- Angela Gonzalez-Rodriguez |
The Italian luxury brand noted down an attributable net profit of 450.7 million euros at the end of fiscal year 2014, that is 28.2 percent less than during the previous year.
This is the deepest dive in earnings for the company since it was taken public in an initial public offer (IPO) four years ago. The slip is largely explained by stagnant sales in Europe and Asia.
Thus, among February, 2014 and January 2015, the turnover of Prada was 3,551.7 million euros, up 1 percent from the previous year, while its gross operating profit (EBITDA) fell 16.5 percent to 954.2 million euros.
The highest growth was recorded in Japan, where sales rose 7.9 percent. Positive results were also billing in Italy (0.1 percent), and America (0.9 percent). However, sales were down 4.9 percent in Europe and retreated by 3.1 percent in the Asia Pacific region.
Moreover, the Italian firm's attributable net profit was of 131.4 million euros in the fourth quarter, representing a decrease of 29.7 percent when compared with the same quarter last year. In addition, the quarterly turnover was cut by 1.1 per cent to 999.67 million euros.
Sales of Prada's namesake brand, which accounts for more than 80 percent of overall revenue, fell nearly 2 percent on the year compared with a 32 percent rise in 2013, according to Bloomberg. On the upside, sales at Miu Miu rose 4 percent, increasing in all markets except Europe, the company said.The company proposed a final dividend of 11 European cents per share.
Less openings and cheaper prices in Asia
Looking ahead, the Italian group said that "in the early months of 2015, financial markets have reacted positively to the stimuli of monetary policy, raising expectations of growth of the real economy."
However, Prada has warned that the uncertainty for international luxury market generated by issues related to certain markets and the current currency volatility persists, which indicated the need to work on containing costs and taking other measures to improve efficiency.
In order to regain market - and profits - in Asia, the Italian company announced it would cut its prices in the region, besides slowing down the pace of new openings. "We think 30 [store] openings this year will be enough," Chairman Carlo Mazzi told analysts. "We have to improve our [existing-store sales] for our stores which this year was in a negative position."

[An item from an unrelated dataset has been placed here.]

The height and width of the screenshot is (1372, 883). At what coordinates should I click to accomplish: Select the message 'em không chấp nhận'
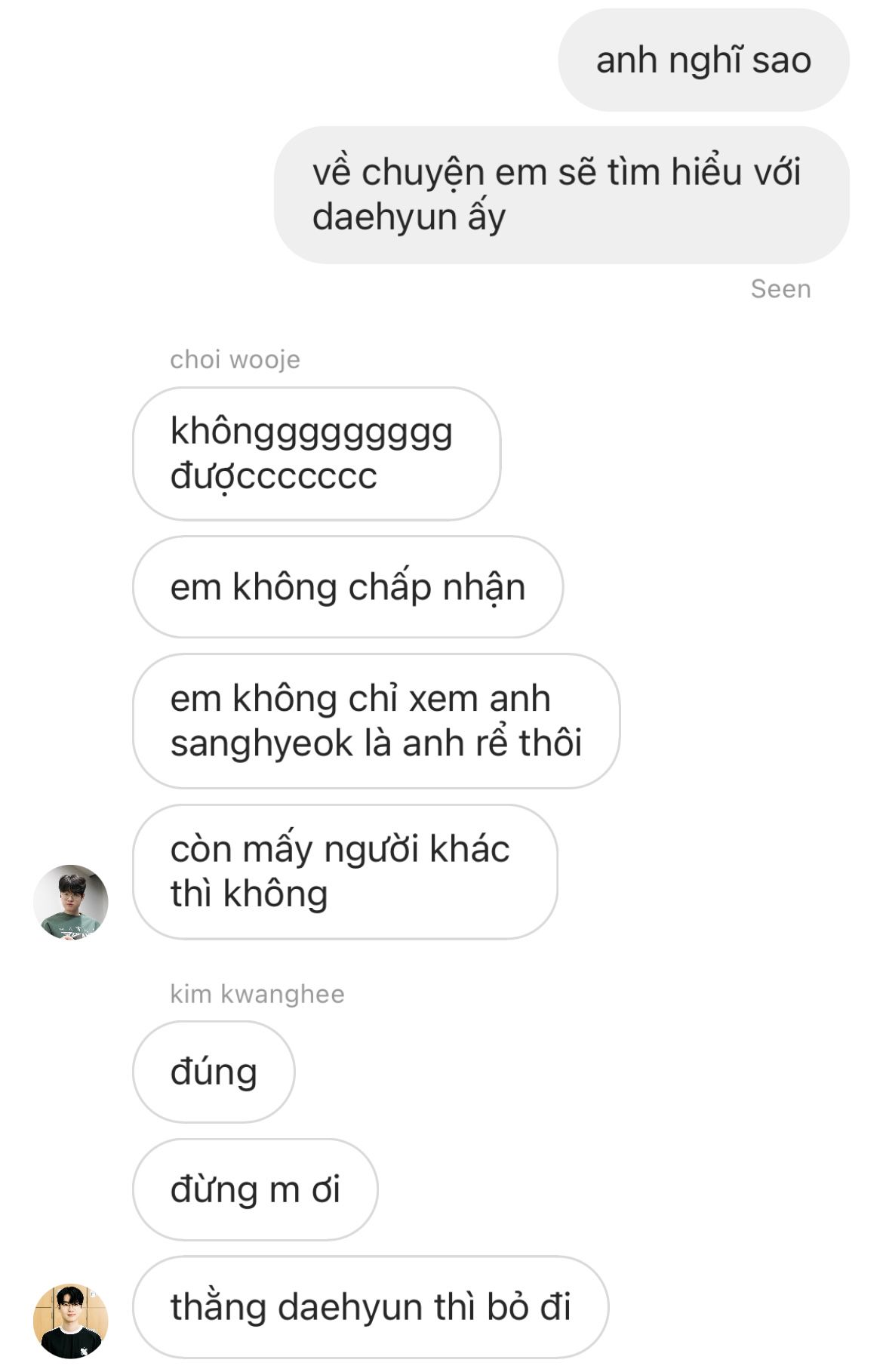348,587
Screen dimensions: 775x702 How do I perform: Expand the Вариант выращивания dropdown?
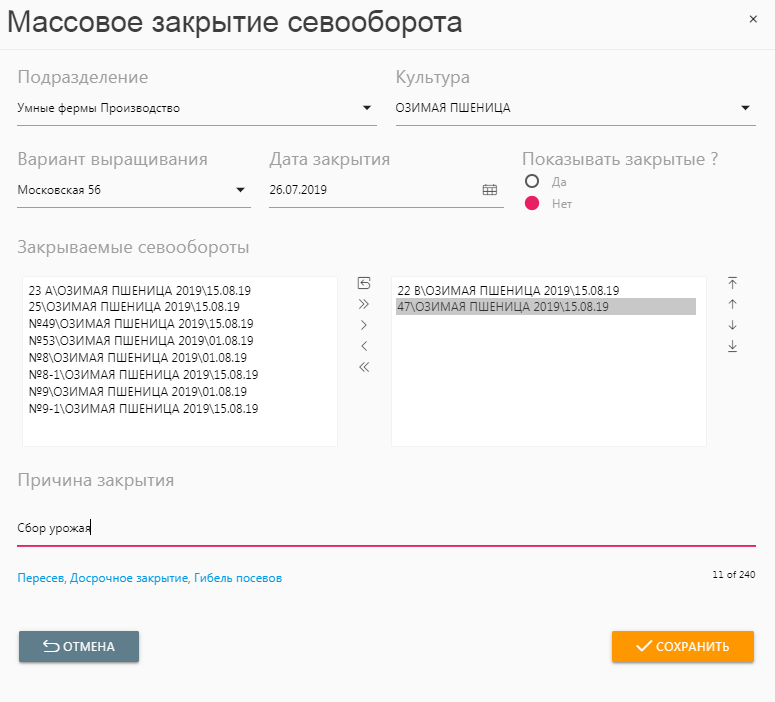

"The challenge of meeting the needs of clients is growing," added Mazzi at an analyst conference in London.
Following other luxury goods big names such as Prada or As the euro weakened against the dollar in the past months, Prada said it is evaluating whether to cut prices in Asia in a move to reduce the differential with European prices, reports ‘MarketWatch’. But, as opposed to rising prices in Europe – as Chanel and other luxury retailers have started to do - Prada, which said it won't act before Easter, added that there is room to cut prices in Asia but not increase them in Europe.
Following the corporate release, Prada shares fell 1 percent, to close at 49.85 dollars in Hong Kong. By comparison, the local selective Hang Seng rose 1.5 percent on Monday.